Une nouvelle famille d’enzymes en ligne de mire

Les cofacteurs sont aux enzymes ce que les outils sont aux ouvriers. Benoît Desguin a découvert un nouvel « outil », un cofacteur contenant du nickel, et compte bien mettre le doigt sur la famille d’enzymes qui l’utilisent pour accomplir leurs tâches.

Parcourir de longues distances à vélo ou au labo, cela ne lui fait pas peur ! Benoît Desguin se rend dès qu’il peut à vélo « couché » depuis Nivelles jusqu’à son laboratoire au Louvain Institute of Biomolecular Science and Technology (LIBST) à Louvain-la-Neuve. Un laboratoire au sein duquel il a aussi fait du chemin depuis son mémoire en 2008. « J’ai choisi des études de bioingénieur car je m’intéresse beaucoup aux mécanismes qui régissent la nature et le monde en général. Ces études sont à mes yeux un bon compromis entre une approche fondamentale et appliquée des choses », indique le jeune homme. « Durant mon mémoire, j’ai travaillé sur la modification génétique d’une bactérie utilisée par une entreprise afin d’améliorer la productivité d’acide lactique ». Les bactéries lactiques sont utilisées par l’Homme depuis des millénaires pour fermenter certains aliments comme les laitages mais on le retrouve parfois également dans des produits tels que les cosmétiques ou les plastiques biodégradables.
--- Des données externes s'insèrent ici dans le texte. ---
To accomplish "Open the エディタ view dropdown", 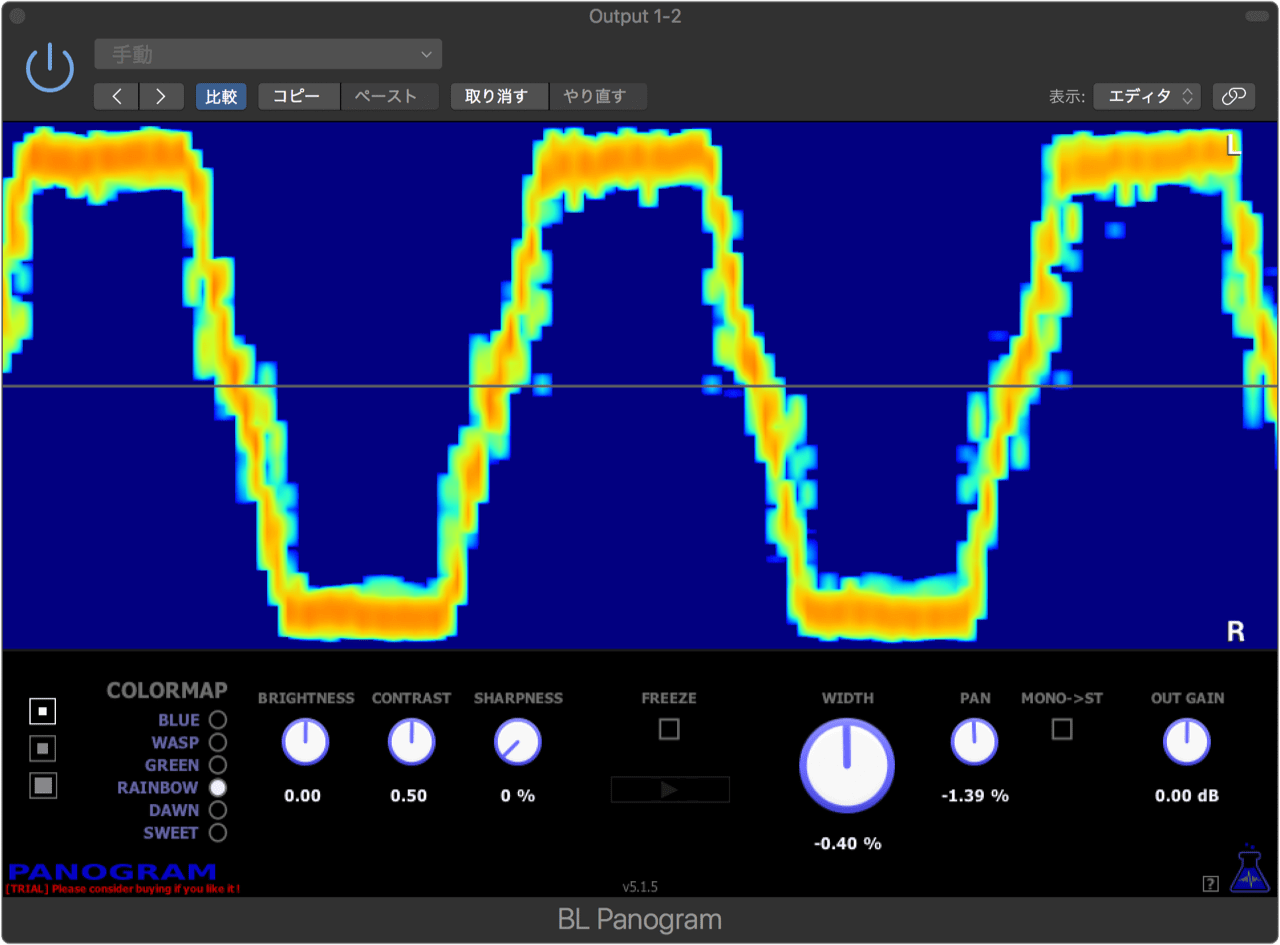I will point(1146,96).
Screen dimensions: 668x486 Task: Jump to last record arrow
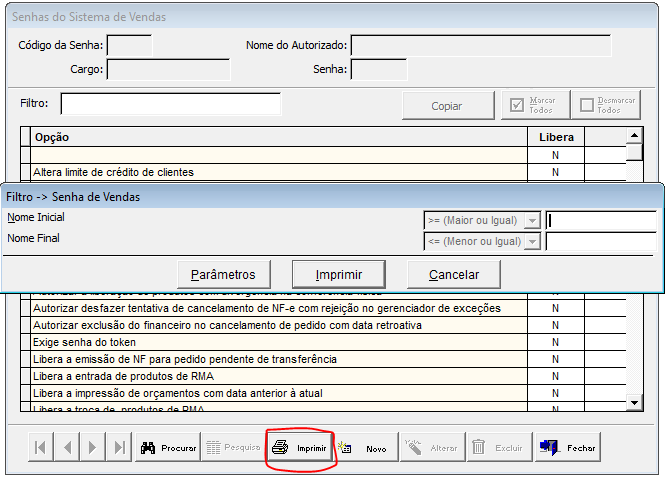(x=119, y=448)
Des étincelles avec un « vieux » sujet de thèse

Emballé par ses travaux de recherche au cours de son mémoire, Benoît Desguin se voit bien poursuivre une peu plus loin dans cette voie. Son promoteur, Pascal Hols, lui propose alors un sujet de thèse. « C’était un ancien sujet de thèse difficile et qui restait inabouti depuis plusieurs années », explique Benoît Desguin. Et pourtant, avec ce « vieux » sujet de thèse, ce « nouveau » chercheur a fait des étincelles. « J’ai découvert durant ma thèse l’enzyme lactate racémase qui convertit l’acide lactique de sa forme D à sa forme L et vice versa, deux formes miroirs de cette molécule », poursuit le chercheur. Une découverte intéressante sachant que selon son utilisation, l’acide lactique peut être souhaité plutôt sous une forme ou un autre… « Cette enzyme a besoin de nickel pour fonctionner ainsi que de plusieurs protéines, un régulateur et un transporteur », enchaîne Benoît Desguin. Et, pas question pour lui de s’arrêter en si bon chemin. « Mon sentiment après ma thèse est qu’il manquait encore un élément central dans notre compréhension du système »,poursuit-il. En 2013, il rejoint le département de Biochimie et de Biologie Moléculaire de la Michigan State University (USA) pour un séjour post-doctoral de deux ans. 

Le chaînon manquant : un cofacteur

« Le Professeur Robert Hausinger m’a permis de poursuivre ma recherche au sein de son laboratoire. C’est rare d’avoir ce genre d’opportunité », souligne Benoît Desguin. La confiance du Professeur en ce jeune chercheur et son sujet de recherche a rapidement payé : « C’est là que j’ai découvert que l’enzyme lactate racémase fonctionne grâce à un cofacteur qui contient le nickel », explique le scientifique. « On peut comparer les enzymes à des ouvriers qui ont chacun besoin d’outils spécifiques. Le cofacteur est l’outil de l’enzyme. Dans le cas de la lactate racémase, l’outils consiste en un nouveau type de cofacteur qui présente une forme de pince dans laquelle se loge le nickel ». Ces résultats ont fait l’objet d’une publication dans Science en 2015. Lorsque Benoît Desguin revient à l’UCL ensuite, il décroche un mandat de Chargé de recherches FNRS pour approfondir l’étude de ce cofacteur sous la supervision de Patrice Soumillion et Pascal Hols. « J’ai analysé comment il est fabriqué et je suis parvenu à le reproduire en laboratoire », indique-t-il. Fraichement retenu pour une place de Chercheur qualifié FNRS, Benoît Desguin a désormais devant lui l’opportunité de programmer sa recherche sur du long terme. « J’aimerais mettre en évidence toutes les autres enzymes qui utilisent ce cofacteur et mettre ainsi au jour une nouvelle famille d’enzymes dont on ne soupçonnait pas l’existence jusqu’ici ».